2023-09-27 12:13:53

by Chen Yu

[permalink] [raw]
Subject: Re: [RFC PATCH 3/3] sched/fair: Add a per-shard overload flag

Hi Prateek,

On 2023-09-27 at 09:53:13 +0530, K Prateek Nayak wrote:
> Hello David,
>
> Some more test results (although this might be slightly irrelevant with
> next version around the corner)
>
> On 9/1/2023 12:41 AM, David Vernet wrote:
> > On Thu, Aug 31, 2023 at 04:15:08PM +0530, K Prateek Nayak wrote:
> >
> -> With EEVDF
>
> o tl;dr
>
> - Same as what was observed without EEVDF but shared_runq shows
> serious regression with multiple more variants of tbench and
> netperf now.
>
> o Kernels
>
> eevdf : tip:sched/core at commit b41bbb33cf75 ("Merge branch 'sched/eevdf' into sched/core")

Tasks:
1 > Can you write out the patch thread word for word, starting with "[permalink] [raw]" and going on through "around the corner)"?
2 > In the patch thread, what did shared_runq show when tested with EEVDF?

Provided material:
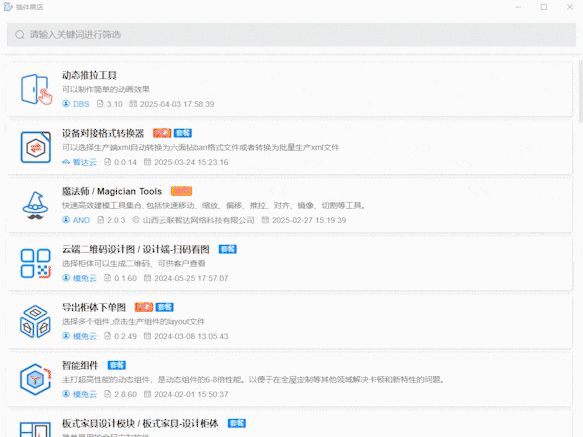Open the 云端二维码设计图 / 设计端-扫码看图 title

click(x=136, y=249)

Written answers:
1 >
[permalink] [raw]
Subject: Re: [RFC PATCH 3/3] sched/fair: Add a per-shard overload flag

Hi Prateek,

On 2023-09-27 at 09:53:13 +0530, K Prateek Nayak wrote:
> Hello David,
>
> Some more test results (although this might be slightly irrelevant with
> next version around the corner)

2 > It showed serious regression with multiple more variants of tbench and netperf.